Grief is a Journey Not a Destination
By Rev. Robert A. Crutchfield
When someone close to us dies many companies will give you a few days off with pay to recover. Much of the rest of our society seems to believe that grief is something very temporary. If only it were that simple or easy. Grief is not about forgetting or “ getting over it. “ It is about learning new ways to embrace what the one you lost means to you. Your mind, emotions, and soul need time to adjust to the new reality of your relationship with your loved one who has passed away. Tom Attig, Author of The Heart of Grief: Death and the Search for Lasting Love describes it this way, “Grieving is a journey that teaches us how to love in a new way now that our loved one is no longer with us. Consciously remembering those who have died is the key that opens the heart, that allows us to love them in new ways.” As Attig points out grief is best thought of as a journey.
Neither is grief a short journey. It is not a matter of hours or days. Your journey through grief will take months, years or even a lifetime. In fact grief may never go away because those important to us, remain such a part of us, that even death can pluck them out of us. This is an important point. Our relationship with our lost loved one does not end with death. The reasons we loved them, the reasons we miss them to the point of physical pain, will always remain part of us. The relationship changes very dramatically when their physical presence with us ends with their death. However the relationship itself does not end but enters a new phase. Ashley Davis Bush describes this aspect of the grief process in Transcending Loss, “Grieving is not a short-term process; it’s not even a long-term process; it’s a lifelong process. ‘Having a future’ now means that although your life will flow again, it will flow differently as a result of the loss. Your grief will become incorporated into your life history, become a part of your identity. And you will continue now, and forever, to redefine your relationship with your deceased loved one. Death doesn’t end the relationship, it simply forges a new type of relationship – one based not on physical presence but on memory, spirit, and love.”
Grief hurts worse when it is new, when the journey has just begun. However that does not mean that the pain will remain almost unbearable forever. The journey will get easier. However it is not like traveling downhill. There will be curves, and ups and downs. Sometimes just as the journey gets easier it will get harder. But just as it will get harder it will once again get easier. The Hospice Foundation of America uses the following analogy to explain how our journey through grief plays out, “Grief is a roller coaster, not a series of stages….Like many roller coasters, the ride tends to be rougher in the beginning, the lows may be deeper and longer. The difficult periods should become less intense and shorter as time goes by, but it takes time to work through a loss.” The important thing is to allow yourself the time to let your grief journey take its own path and pace. Rushing through grief is almost always a mistake !

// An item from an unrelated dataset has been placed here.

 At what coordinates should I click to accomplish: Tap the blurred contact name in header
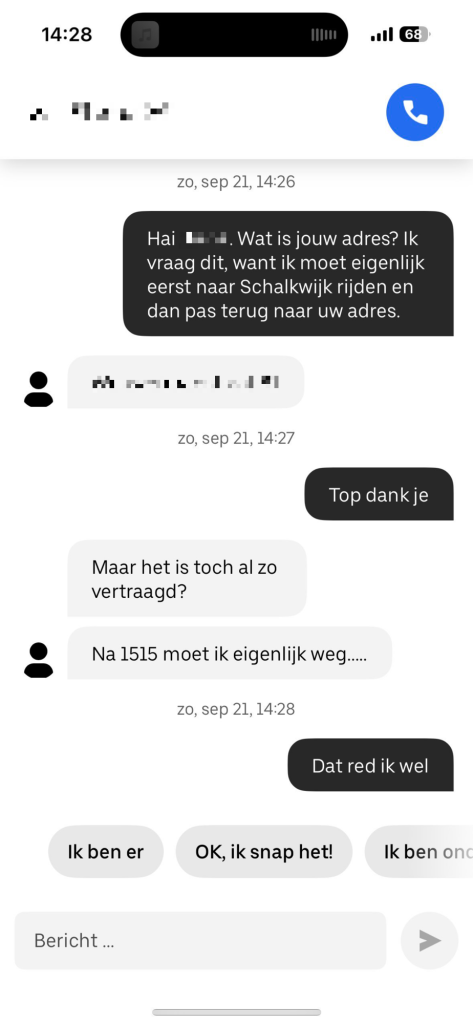pos(99,112)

If we are going to have people in our lives that we care about we are going to grieve when their physical life with us is over. To never care about anybody or be cared about would give us a very hollow, shallow life. So the fact is there will be times in our lives when we grieve. We must learn to understand what is happening to us when we begin this journey over someone we love. The journey through grief is often hard. We sometimes fear that if the hurt fades, the memories will go with them. However grief is about finding a new home in our hearts and minds for those emotions and memories, not moving away from them. Grief is a long difficult journey, but you can and will find your way.